- [Passage]
==============================
Madeleine Peyroux with A Little Bit here on Jazz Shapers. I have been talking to Charlie Vaughan Lee, he is my Business Shaper today; founder of the property company called Student Cribs. We were talking about past misdemeanours but more importantly the desire to create and whether it was the tuck shop or whether it was later on, I think you were saying at University you were a nightclub promotor – is that right?

Charlie Vaughan Lee
Yeah that’s right. I think a lot of people who have entrepreneurship in their blood cut their teeth if they go to University with promoting nightclubs. The usual way is to you know, somebody owns a nightclub, they have promotors and then people in their first year become sub-promotors and get paid a pound or two for every person they get to go through the door. The promotors take the door money. We went a step further actually and we sort of set a night up with, directly with the club owners so that we could take all the door money and it was you know, it was pretty profitable actually in terms of disposable income it was definitely the first time in my life where it made a big difference running a business and it was a cash cow. From my perspective I have never been particularly creative in terms of art or music and the only way I could or I have been able to create something is by bringing people together around an idea or vision, motivating them to pull it off and getting customers excited about buying that product or service and for me that is extremely fulfilling building a team together and employing people. If you had asked me when I was twenty two, twenty three what my goals were from setting up a business I would have probably have said to be the richest man in the world and to build a really big massive company. That’s changed slightly, probably because I haven’t achieved it but I think also because you know, of course financial success is, is the main yard stick that you measure yourself against when you are running a business, profit is key but it’s extremely fulfilling setting something up from nothing, coming up with an idea and having twenty, thirty, forty people working for you, paying them enough so that they can live, they can educate their kids, they can feed themselves, they can pay their mortgage, that’s you know for me, that gives me a lot of pleasure.
==============================
- [Material provided]
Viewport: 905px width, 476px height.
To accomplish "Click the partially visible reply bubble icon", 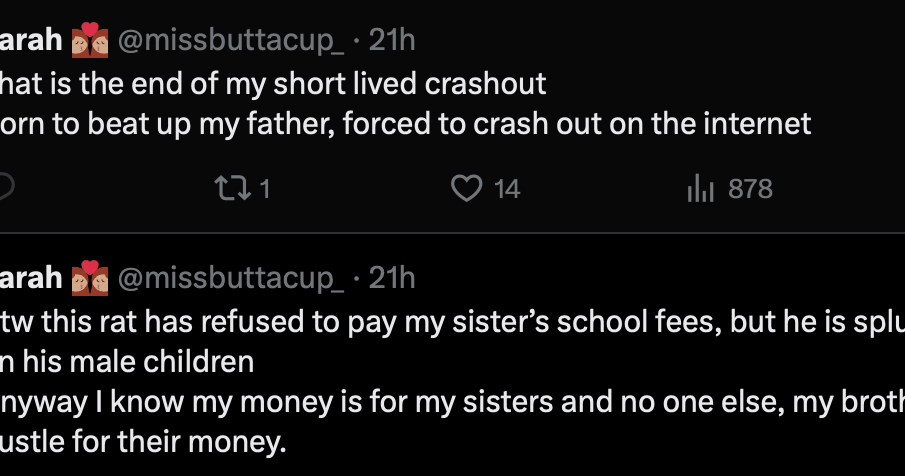I will 6,188.
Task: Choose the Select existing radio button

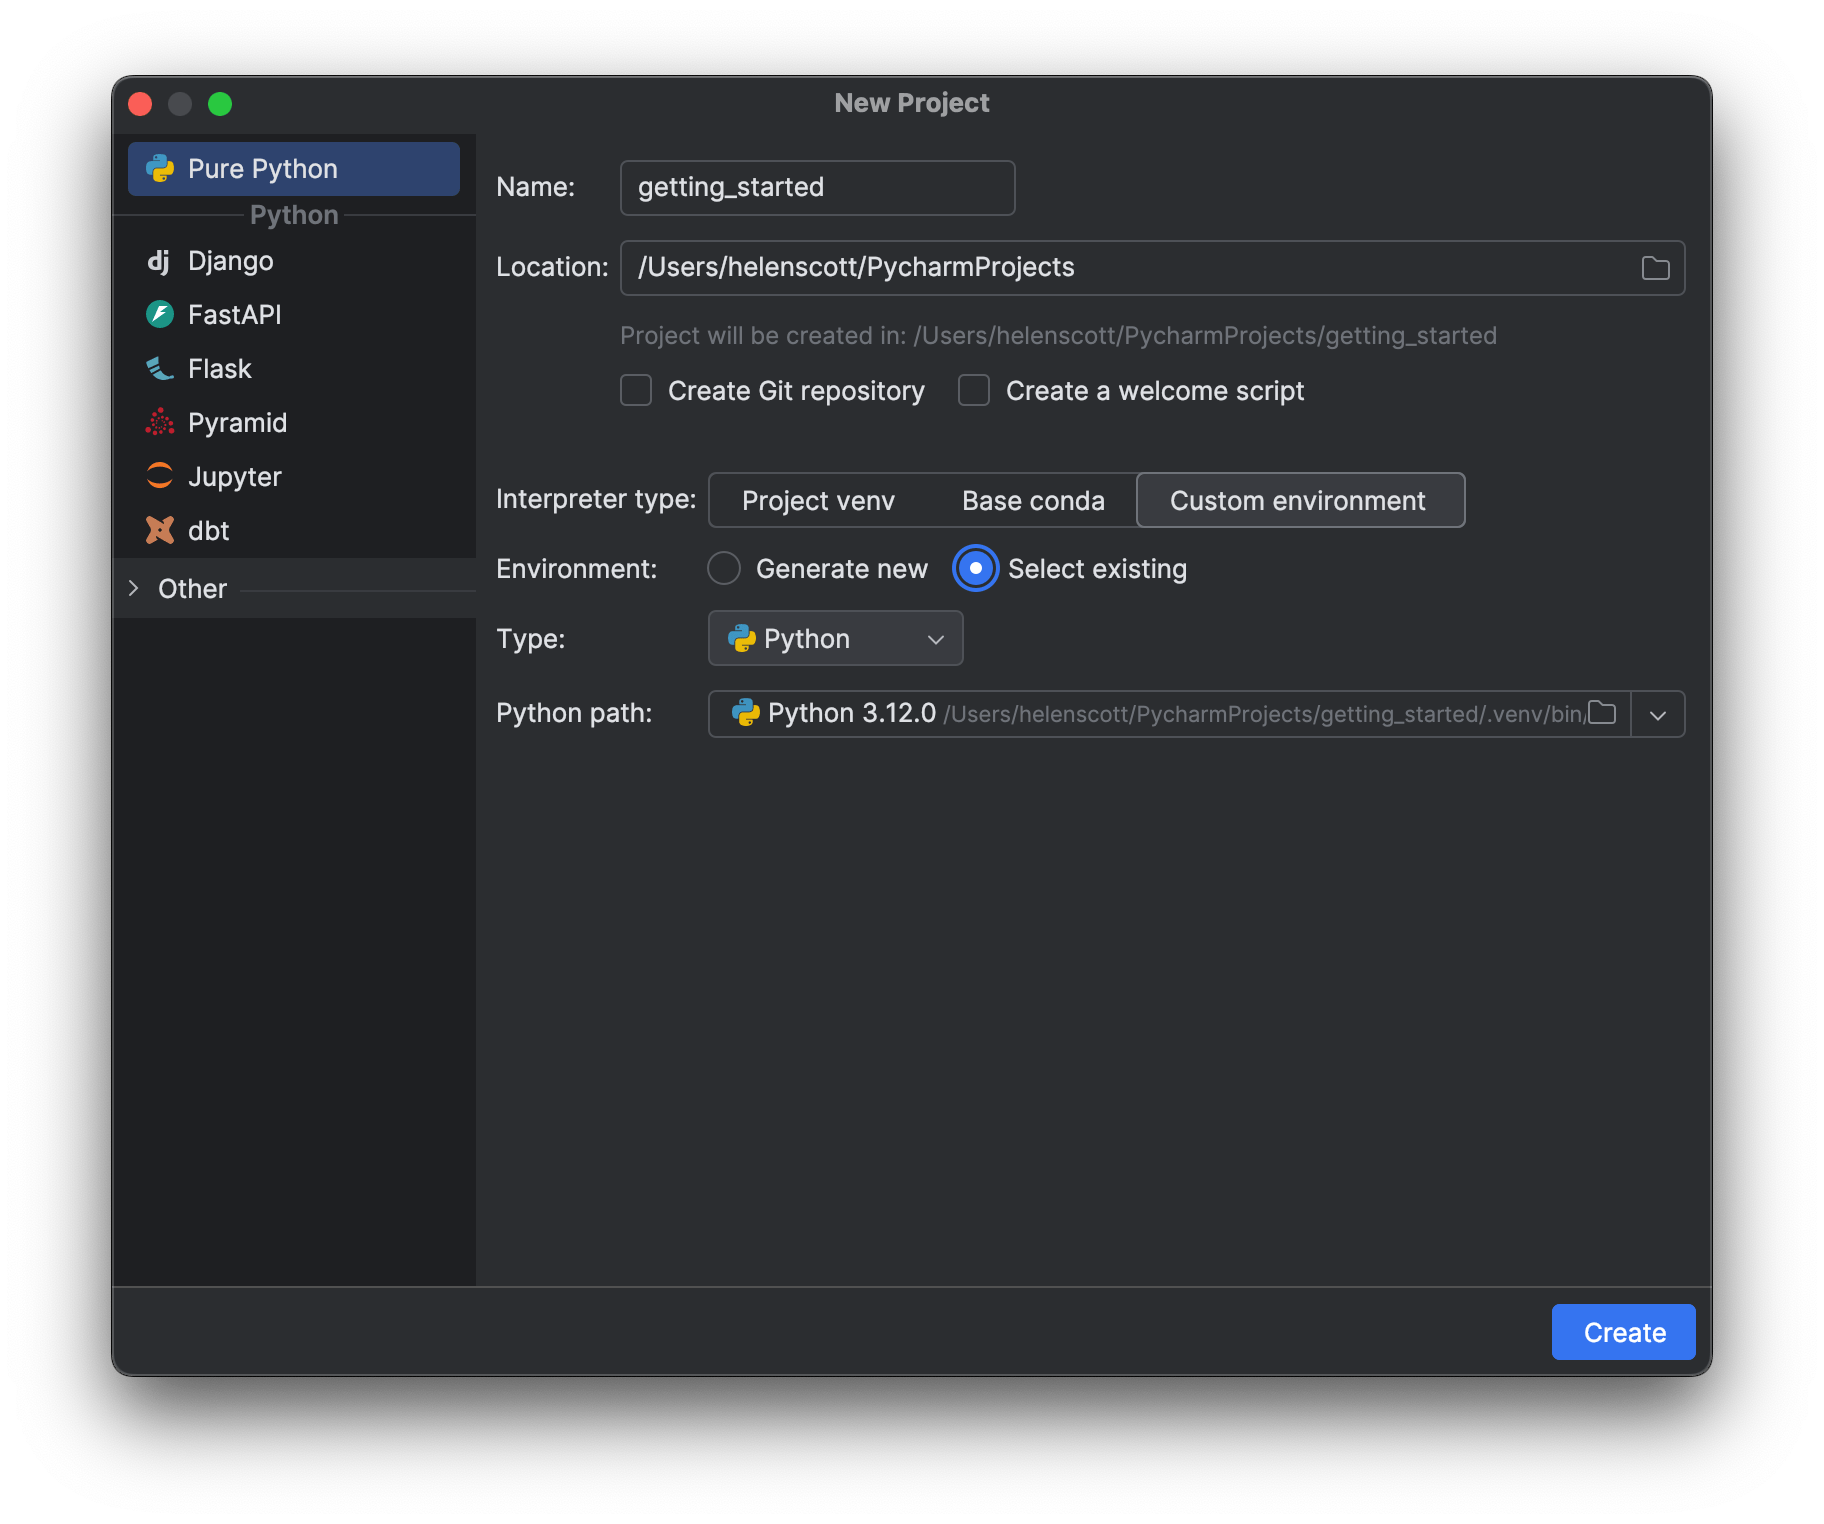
==============================
- [Exercise instructions]
1. Sum up the interview in two sentences.
2. Carry on the interview with Charlie Vaughan Lee from its last line.
The data is separate from the interview and stands on its own.

- [Outputs]
1. Charlie Vaughan Lee, founder of the property company Student Cribs, says that as a university club promoter he and his partners set up a night directly with the club owners so they could take all the door money, which made it the first business that made a big difference to him. He says he creates by bringing people together around an idea, and while at twenty-two he wanted to be the richest man in the world, he now finds great fulfillment in building something from nothing and paying his staff enough to live on.

2.
Elliot Moss
And Student Cribs, you employ how many people right now?

Charlie Vaughan Lee
We are twenty people full time and about ten people part time. It is growing at the moment. The London Bio Packaging business inbetween we got up to about forty five people.

Elliot Moss
And why do they follow you Charlie because I think you very eloquently explained what’s in it for you and that sense of bringing people together, that sense of them creating their own lives and living their own lives and enjoying their own lives and so on but why do they follow Charlie Vaughan Lee?

Charlie Vaughan Lee
I think probably because they can’t find anyone better to follow. No I’m joking. I think you know, they, they are excited about what we are doing. They can see the sense in the vision at Student Cribs, what we are achieving, the product is very good, it’s a very simple idea. Our customers love it, our tenants love it and we have a second customer base which are our investors, obviously buying property is quite capital intensive so we are continually raising money.

Elliot Moss
How many investors do you have roughly?

Charlie Vaughan Lee
Well so far we have raised money really from high net worth individuals, so we have about thirty five guys who are all successful, well not just guys, people who have been very successful and our investors tend to invest between half a million and two million pounds each into our property investment funds so we have got about sixty million of gross assets now across our portfolios and so we have two clients. We have our investors on one side and then we have our tenants who are living in the properties on the other side. And you know I think to get back to your question, why do people like what we do and follow – we create a great work environment, we have got a nice relaxed work environment but you know, we don’t sort of rule people particularly by times, clocking in, clocking out, holiday times are fairly flexible. It is just about pulling together and achieving something together. We give everybody a share in a long-term incentive scheme so part of our deal with our investors is that if the properties go up in value we have a carried interest over a hurdle rate return and we share that with the whole team and so people are, all our team are genuinely aligned with us and our investors in growing something.

Elliot Moss
So there is essentially two revenue streams; there is the rental and then there is obviously the upside in terms of the value of the property itself?

Charlie Vaughan Lee
Yeah. For our investors they get a total return which is a combination of net yield from the rental income we generate and then also capital growth.

Elliot Moss
Very clever. Stay with me for much more from my Business Shaper, Charlie Vaughan Lee today. Latest travel coming up in a couple of minutes and before that, some words of wisdom for your business from our programme partners at Mishcon De Reya.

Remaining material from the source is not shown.